GIVEN DATA:
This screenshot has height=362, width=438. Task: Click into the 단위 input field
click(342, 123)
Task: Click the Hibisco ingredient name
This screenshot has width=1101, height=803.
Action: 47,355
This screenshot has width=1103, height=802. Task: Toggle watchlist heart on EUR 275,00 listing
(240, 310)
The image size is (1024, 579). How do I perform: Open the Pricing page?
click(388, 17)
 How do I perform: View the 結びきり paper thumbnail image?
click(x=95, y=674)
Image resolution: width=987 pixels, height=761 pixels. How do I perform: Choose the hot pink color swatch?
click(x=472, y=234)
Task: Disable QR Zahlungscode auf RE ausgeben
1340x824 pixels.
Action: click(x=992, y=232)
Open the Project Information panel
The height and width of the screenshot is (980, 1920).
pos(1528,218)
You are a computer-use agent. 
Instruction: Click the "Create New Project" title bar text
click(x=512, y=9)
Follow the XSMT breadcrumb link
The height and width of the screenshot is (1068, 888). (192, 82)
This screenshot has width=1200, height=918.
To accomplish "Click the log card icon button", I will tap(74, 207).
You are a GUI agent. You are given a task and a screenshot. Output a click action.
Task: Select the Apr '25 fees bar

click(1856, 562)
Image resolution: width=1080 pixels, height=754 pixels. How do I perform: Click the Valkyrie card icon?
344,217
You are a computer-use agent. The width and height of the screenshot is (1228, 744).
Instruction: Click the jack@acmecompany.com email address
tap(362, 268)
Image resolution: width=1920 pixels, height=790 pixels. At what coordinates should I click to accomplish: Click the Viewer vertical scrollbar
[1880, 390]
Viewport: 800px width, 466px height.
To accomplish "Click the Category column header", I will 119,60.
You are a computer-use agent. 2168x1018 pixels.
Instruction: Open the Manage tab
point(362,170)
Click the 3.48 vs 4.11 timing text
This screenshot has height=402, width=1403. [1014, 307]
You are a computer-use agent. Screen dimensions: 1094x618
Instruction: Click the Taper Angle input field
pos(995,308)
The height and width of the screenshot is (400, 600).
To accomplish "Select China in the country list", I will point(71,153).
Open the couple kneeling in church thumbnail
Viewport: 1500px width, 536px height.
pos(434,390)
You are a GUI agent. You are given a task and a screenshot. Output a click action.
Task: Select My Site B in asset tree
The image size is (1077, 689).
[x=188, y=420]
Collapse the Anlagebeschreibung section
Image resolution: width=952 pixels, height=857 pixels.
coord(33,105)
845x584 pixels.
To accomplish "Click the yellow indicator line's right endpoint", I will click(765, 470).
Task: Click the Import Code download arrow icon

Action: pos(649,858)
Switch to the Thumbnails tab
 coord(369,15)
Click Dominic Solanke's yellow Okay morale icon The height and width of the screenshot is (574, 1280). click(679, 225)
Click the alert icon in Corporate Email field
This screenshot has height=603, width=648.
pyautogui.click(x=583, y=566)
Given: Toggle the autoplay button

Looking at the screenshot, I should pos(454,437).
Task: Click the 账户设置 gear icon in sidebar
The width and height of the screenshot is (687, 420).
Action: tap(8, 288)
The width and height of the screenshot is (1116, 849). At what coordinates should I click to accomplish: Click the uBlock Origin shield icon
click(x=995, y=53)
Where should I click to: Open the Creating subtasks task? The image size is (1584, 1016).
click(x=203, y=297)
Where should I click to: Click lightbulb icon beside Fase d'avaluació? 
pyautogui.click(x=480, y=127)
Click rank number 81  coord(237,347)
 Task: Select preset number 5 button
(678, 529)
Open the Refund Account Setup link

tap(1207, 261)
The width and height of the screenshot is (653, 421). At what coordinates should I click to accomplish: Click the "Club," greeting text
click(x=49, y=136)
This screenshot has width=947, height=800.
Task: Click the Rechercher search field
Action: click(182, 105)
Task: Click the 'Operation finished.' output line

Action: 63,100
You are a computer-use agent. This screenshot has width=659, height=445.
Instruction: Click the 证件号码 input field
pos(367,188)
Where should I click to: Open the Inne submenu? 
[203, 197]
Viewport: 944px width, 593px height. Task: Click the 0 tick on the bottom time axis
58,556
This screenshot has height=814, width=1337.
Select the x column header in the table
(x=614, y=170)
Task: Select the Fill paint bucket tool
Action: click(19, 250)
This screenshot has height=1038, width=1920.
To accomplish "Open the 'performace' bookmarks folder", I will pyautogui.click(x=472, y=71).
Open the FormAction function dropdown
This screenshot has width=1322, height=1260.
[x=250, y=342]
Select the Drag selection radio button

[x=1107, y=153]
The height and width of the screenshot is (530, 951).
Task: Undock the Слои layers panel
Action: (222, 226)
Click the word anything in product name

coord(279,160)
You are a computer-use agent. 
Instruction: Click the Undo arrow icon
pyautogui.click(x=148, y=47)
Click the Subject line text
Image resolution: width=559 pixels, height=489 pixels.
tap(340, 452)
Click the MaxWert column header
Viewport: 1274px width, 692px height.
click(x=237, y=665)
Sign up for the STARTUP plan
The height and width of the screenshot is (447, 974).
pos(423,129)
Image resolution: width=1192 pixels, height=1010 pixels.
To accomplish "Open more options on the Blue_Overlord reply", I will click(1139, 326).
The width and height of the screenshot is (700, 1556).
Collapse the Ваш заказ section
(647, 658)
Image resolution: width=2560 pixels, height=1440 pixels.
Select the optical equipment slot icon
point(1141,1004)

EXERCISE OBJECTIVE:
Look through the data above and return each line where the string "agent" occurs.

RESULT:
You are a computer-use agent. 
You are a GUI agent. You are given a task and a screenshot. Output a click action.
You are a computer-use agent. The width and height of the screenshot is (1228, 744).
You are a computer-use agent. 2168x1018 pixels.
You are a computer-use agent. Screen dimensions: 1094x618
You are a GUI agent. You are given a task and a screenshot. Output a click action.
You are a computer-use agent. This screenshot has width=659, height=445.
You are a computer-use agent. 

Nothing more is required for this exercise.